Archéologie : Soliman le Magnifique révèle ses mystères dans un coin de campagne hongrois
Sultan mythique pour les Turcs, Soliman le Magnifique suscite aussi l’engouement à Szigetvar, dans la campagne hongroise, qui vit au rythme des découvertes archéologiques sur le site où est mort le conquérant ottoman.
Et si après avoir fait la guerre aux troupes alliées à la monarchie habsbourgeoise durant le siège de Szigetvar (sud), Soliman le Magnifique faisait la fortune de cette région reculée, près de la frontière croate, qui se rêve désormais en pôle touristique ?

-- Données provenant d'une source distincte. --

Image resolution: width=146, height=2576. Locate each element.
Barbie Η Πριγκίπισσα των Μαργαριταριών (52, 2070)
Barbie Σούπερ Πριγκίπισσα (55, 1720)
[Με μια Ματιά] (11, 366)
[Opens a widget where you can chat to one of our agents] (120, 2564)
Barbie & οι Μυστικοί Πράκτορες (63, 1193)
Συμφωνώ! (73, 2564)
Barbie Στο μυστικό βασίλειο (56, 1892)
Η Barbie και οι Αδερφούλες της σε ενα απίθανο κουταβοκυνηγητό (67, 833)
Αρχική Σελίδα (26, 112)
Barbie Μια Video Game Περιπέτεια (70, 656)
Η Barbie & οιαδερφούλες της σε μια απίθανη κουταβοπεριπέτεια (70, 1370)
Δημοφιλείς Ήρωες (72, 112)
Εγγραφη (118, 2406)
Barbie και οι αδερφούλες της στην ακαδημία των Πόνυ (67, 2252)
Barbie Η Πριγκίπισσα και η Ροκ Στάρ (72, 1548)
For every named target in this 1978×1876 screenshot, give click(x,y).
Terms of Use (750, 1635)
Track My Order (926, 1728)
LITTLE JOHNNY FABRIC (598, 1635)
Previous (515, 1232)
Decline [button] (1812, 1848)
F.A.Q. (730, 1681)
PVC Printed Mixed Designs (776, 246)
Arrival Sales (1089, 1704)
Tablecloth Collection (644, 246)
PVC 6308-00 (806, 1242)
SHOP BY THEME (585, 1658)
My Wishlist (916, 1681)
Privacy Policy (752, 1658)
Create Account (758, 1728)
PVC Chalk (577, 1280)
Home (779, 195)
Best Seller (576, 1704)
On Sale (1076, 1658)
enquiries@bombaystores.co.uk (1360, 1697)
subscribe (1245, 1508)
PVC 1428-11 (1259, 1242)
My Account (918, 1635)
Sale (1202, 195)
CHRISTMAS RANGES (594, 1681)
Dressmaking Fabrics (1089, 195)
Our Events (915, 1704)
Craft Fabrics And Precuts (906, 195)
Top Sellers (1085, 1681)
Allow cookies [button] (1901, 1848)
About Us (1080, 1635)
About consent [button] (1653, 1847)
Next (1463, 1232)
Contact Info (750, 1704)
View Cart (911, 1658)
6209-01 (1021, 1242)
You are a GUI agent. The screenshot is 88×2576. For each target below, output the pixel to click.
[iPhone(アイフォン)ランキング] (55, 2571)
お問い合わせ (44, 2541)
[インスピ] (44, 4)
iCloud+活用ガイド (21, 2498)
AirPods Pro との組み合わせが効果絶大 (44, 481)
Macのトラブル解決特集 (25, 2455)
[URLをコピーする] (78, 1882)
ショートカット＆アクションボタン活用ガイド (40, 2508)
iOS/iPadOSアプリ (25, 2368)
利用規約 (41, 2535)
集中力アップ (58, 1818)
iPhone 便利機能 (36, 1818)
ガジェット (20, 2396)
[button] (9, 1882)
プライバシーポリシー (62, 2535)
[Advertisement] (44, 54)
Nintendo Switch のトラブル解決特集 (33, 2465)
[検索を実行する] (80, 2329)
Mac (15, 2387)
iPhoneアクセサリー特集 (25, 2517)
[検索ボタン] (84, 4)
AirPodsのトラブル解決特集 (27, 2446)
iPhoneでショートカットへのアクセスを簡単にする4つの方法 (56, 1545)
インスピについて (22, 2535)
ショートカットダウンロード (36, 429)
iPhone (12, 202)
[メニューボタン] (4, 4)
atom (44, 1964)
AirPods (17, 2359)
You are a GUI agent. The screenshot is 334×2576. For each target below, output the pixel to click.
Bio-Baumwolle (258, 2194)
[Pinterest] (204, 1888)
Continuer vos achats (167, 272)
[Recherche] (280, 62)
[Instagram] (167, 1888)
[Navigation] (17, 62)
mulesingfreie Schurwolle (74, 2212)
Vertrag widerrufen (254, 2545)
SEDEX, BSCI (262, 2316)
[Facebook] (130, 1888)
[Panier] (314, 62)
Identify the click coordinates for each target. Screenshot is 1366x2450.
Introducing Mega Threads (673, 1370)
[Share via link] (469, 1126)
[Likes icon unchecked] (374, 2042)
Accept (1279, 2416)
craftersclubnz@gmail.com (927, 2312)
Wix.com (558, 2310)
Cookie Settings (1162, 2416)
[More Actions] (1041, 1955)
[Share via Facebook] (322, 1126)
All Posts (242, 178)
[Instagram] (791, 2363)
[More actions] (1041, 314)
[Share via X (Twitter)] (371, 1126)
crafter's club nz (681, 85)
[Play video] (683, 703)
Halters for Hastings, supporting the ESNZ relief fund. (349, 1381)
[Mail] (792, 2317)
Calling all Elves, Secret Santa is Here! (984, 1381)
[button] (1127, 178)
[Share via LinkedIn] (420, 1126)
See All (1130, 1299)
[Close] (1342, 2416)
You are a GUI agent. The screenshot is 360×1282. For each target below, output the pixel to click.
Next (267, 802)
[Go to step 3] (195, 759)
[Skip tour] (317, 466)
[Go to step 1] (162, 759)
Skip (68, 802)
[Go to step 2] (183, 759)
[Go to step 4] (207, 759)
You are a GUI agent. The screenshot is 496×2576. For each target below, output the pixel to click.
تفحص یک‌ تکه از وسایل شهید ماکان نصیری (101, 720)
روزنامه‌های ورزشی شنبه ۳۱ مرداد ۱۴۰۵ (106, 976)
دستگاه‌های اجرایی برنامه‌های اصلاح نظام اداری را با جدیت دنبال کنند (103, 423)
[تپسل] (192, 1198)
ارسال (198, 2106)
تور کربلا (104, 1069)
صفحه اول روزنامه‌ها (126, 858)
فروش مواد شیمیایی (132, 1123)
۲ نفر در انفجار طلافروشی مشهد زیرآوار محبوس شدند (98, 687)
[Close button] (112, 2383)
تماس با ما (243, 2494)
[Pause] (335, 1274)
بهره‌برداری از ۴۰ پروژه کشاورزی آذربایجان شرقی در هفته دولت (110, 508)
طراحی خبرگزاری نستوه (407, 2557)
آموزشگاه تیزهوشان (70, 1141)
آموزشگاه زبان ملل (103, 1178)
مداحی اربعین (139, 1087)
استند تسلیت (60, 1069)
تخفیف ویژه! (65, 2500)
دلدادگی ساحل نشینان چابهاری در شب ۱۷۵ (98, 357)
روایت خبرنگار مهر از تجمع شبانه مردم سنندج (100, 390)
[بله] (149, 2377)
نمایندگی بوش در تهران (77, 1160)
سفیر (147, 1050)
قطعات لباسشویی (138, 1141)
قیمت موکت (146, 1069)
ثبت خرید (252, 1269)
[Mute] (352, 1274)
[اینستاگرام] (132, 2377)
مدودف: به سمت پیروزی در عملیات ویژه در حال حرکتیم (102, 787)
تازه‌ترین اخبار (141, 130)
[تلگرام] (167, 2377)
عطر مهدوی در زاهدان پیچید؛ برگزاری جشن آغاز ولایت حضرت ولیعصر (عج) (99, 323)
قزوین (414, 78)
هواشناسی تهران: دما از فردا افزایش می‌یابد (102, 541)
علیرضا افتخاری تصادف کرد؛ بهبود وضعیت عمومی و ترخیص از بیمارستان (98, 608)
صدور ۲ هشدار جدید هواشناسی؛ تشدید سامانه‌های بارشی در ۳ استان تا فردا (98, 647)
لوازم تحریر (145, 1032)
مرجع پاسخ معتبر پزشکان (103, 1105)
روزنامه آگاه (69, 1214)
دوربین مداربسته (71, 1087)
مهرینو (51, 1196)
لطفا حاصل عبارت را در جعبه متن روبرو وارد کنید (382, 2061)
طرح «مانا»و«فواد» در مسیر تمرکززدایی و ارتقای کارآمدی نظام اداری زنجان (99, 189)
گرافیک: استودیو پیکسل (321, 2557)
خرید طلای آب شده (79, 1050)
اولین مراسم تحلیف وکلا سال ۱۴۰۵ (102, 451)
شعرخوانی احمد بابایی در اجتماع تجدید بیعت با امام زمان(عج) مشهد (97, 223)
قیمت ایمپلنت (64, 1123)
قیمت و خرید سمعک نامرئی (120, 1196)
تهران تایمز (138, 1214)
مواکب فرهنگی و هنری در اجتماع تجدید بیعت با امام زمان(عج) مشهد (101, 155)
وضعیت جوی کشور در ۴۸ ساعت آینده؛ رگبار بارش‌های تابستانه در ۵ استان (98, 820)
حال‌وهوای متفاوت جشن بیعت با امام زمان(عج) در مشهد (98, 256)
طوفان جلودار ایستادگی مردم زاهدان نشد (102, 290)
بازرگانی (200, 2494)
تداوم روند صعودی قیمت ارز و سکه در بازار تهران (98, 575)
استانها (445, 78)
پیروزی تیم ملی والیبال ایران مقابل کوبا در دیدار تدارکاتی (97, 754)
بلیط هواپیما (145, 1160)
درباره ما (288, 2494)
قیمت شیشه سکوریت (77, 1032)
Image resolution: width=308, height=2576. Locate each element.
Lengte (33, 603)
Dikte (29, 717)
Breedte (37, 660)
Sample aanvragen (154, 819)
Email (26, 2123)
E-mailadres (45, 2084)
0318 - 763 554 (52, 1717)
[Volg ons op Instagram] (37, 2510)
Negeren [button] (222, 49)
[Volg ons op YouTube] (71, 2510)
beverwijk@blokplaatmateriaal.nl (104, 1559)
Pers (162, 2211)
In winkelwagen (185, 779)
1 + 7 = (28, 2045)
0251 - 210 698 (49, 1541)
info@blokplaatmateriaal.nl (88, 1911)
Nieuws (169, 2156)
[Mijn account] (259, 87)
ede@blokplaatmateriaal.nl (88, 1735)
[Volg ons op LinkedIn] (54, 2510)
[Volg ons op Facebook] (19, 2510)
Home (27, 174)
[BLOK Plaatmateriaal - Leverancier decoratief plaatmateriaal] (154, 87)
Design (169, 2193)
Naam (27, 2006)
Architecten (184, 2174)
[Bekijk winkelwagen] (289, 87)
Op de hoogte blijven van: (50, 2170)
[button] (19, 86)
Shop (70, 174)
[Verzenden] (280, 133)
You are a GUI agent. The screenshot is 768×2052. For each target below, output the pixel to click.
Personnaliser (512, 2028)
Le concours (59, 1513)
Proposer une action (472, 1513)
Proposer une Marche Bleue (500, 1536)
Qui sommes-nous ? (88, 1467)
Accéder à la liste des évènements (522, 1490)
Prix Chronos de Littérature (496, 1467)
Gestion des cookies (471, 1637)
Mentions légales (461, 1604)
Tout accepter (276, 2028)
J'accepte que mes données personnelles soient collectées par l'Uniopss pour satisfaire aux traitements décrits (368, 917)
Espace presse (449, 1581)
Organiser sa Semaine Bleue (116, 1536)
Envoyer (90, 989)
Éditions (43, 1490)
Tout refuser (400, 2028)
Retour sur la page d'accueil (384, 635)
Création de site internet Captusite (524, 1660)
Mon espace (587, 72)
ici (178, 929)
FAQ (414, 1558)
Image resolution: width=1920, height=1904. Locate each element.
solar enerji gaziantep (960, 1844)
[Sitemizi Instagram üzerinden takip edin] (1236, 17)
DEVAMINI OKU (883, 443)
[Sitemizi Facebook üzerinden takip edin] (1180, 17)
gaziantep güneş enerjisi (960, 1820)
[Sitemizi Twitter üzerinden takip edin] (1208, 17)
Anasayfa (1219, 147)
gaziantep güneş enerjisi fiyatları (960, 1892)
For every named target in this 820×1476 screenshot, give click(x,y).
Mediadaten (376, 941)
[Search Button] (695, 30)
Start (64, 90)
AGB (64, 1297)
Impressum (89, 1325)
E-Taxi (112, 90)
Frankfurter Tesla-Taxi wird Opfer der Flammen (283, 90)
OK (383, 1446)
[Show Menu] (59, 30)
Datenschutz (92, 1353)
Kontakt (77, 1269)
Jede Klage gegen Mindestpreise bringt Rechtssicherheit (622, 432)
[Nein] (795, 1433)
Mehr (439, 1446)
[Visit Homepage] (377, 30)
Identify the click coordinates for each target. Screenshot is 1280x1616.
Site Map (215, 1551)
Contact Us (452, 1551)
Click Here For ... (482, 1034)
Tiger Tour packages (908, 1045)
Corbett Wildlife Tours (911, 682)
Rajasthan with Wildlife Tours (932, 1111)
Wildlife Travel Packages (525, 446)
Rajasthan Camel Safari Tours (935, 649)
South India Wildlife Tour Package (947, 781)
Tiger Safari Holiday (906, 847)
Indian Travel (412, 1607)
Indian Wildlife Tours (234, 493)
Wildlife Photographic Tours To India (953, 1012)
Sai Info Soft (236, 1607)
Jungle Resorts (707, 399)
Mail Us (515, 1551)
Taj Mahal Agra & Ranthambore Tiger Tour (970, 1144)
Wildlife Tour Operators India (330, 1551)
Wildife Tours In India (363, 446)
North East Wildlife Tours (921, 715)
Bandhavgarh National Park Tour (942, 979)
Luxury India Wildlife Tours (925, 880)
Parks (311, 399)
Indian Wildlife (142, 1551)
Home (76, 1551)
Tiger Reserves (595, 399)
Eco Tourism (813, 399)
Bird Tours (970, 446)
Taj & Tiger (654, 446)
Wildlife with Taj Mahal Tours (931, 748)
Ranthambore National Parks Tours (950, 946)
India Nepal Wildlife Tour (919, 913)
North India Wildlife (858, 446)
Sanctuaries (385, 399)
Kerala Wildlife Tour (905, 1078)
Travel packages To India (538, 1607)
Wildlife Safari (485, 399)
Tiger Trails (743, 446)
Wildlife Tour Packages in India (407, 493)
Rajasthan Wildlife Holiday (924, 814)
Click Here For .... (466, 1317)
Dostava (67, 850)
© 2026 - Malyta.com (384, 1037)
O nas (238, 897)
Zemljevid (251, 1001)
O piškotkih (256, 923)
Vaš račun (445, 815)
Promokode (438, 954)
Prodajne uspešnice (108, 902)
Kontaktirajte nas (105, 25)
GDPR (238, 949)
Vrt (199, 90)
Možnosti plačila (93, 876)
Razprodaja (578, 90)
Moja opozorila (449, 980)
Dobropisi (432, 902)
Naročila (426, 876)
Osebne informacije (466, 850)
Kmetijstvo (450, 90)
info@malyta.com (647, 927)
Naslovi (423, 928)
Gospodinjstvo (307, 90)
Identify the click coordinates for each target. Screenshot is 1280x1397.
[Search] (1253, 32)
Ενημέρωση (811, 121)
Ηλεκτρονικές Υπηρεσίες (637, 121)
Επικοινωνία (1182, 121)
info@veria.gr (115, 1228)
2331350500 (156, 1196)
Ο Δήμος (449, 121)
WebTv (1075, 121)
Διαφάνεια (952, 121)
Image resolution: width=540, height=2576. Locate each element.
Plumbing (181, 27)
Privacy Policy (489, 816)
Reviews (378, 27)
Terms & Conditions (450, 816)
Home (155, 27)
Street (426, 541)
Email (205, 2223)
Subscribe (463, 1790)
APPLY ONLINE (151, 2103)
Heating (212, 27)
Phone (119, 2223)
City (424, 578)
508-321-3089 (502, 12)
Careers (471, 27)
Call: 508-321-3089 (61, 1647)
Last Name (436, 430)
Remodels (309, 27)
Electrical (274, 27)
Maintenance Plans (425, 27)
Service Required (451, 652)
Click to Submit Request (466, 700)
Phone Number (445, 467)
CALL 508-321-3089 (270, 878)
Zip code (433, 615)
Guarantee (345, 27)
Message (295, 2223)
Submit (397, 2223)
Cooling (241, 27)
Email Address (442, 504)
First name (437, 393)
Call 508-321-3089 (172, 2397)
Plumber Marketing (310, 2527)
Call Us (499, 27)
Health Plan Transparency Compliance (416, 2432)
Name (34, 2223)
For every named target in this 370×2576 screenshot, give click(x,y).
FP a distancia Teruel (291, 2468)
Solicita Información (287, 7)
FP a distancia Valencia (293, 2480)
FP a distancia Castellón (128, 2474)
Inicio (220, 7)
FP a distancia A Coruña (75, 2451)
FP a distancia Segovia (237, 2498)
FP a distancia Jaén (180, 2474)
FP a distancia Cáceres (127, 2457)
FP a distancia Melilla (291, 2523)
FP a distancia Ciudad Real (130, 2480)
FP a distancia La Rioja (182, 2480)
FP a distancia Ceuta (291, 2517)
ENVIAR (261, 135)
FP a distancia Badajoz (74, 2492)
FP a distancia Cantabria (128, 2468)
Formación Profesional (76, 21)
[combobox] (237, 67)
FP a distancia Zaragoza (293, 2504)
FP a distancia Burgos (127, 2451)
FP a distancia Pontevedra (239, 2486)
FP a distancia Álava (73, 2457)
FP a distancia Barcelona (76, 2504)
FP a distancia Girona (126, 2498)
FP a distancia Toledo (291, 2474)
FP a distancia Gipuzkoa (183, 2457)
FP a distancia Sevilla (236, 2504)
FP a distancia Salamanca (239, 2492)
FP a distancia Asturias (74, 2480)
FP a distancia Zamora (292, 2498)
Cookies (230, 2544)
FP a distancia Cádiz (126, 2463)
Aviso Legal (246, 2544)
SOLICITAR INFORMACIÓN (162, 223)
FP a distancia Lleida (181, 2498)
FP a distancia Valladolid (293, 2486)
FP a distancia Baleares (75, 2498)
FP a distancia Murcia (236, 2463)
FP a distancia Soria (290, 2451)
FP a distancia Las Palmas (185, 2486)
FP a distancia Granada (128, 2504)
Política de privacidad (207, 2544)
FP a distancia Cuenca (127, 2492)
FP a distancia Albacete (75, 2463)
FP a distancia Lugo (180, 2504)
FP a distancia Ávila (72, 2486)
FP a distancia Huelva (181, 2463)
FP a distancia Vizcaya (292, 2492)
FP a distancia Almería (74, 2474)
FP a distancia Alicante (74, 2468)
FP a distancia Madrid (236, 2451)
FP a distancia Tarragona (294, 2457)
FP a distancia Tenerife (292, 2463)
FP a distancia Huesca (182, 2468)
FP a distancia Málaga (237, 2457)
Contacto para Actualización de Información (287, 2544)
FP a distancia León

« Cette ville est en train de mourir, les jeunes s’en vont ou sont déjà partis en Allemagne ou à Londres, mais Soliman peut amener des emplois, de l’argent, du tourisme », affirme Norbert Pap, professeur à l’université de la ville voisine de Pecs, qui dirige les fouilles dans cette zone.
De récentes découvertes, sur un site à quatre kilomètres du château, focalisent tous les espoirs: les chercheurs sont convaincus d’avoir exhumé le tombeau du plus célèbre sultan de l’histoire ottomane, mort à 70 ans passés, quelques heures avant l’assaut final sur Szigetvar, le 7 septembre 1566.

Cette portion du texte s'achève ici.